> _Problem to solve_
Among the entries below, one stretch runs from the line that contains "Image resolution: width=2541" through the line that contains "Click the browser share icon". Repeat that stretch exactly, ends included, and only that.

> _Extracted material_
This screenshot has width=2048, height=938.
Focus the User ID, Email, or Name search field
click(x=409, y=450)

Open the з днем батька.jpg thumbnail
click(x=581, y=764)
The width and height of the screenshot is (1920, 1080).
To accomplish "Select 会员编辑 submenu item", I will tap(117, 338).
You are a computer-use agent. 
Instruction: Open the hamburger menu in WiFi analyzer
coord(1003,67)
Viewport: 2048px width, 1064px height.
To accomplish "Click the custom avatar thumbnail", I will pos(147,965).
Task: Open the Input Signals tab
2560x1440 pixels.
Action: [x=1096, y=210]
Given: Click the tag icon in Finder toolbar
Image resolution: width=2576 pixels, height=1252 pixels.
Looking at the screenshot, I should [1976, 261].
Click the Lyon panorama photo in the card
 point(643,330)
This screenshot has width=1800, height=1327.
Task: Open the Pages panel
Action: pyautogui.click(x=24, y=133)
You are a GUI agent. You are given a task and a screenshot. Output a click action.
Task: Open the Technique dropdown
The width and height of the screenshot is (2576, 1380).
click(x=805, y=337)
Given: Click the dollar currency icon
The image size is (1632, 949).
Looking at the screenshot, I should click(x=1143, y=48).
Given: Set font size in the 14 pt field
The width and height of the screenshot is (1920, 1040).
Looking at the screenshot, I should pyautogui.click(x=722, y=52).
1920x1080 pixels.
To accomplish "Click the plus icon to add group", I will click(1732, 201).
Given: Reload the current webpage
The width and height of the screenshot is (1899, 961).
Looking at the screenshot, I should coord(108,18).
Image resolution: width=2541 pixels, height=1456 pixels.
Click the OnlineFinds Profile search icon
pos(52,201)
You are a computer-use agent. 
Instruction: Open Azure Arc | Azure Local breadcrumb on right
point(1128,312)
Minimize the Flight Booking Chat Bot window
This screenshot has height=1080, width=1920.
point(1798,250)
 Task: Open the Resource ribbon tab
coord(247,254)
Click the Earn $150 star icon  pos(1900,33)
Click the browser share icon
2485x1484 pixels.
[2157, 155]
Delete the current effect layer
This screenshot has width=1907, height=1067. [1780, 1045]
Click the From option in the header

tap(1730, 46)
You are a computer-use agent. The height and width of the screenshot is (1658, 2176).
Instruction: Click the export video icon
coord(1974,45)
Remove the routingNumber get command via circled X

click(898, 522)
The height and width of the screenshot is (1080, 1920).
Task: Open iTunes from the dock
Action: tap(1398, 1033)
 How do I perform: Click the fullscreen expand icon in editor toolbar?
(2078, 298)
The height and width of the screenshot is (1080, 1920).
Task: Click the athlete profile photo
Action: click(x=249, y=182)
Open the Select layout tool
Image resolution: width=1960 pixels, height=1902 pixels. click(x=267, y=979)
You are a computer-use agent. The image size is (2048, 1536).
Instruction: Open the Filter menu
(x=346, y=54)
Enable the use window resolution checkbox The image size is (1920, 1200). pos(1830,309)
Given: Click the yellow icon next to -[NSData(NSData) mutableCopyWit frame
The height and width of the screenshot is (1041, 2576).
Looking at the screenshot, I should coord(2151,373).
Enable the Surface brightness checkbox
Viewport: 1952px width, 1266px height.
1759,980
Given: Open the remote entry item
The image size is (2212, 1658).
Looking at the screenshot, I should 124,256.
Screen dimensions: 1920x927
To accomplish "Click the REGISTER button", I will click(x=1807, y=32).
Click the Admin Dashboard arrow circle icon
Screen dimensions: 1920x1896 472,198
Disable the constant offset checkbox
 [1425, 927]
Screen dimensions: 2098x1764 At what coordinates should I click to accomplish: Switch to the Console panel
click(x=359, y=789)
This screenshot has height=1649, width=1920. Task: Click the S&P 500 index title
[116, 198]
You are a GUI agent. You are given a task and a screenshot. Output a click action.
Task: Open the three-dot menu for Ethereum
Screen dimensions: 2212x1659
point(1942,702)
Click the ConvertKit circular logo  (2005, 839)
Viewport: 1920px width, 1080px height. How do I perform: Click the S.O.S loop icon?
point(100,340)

> _Solved problem_
Image resolution: width=2541 pixels, height=1456 pixels.
Click the OnlineFinds Profile search icon
pos(52,201)
You are a computer-use agent. 
Instruction: Open Azure Arc | Azure Local breadcrumb on right
point(1128,312)
Minimize the Flight Booking Chat Bot window
This screenshot has height=1080, width=1920.
point(1798,250)
 Task: Open the Resource ribbon tab
coord(247,254)
Click the Earn $150 star icon  pos(1900,33)
Click the browser share icon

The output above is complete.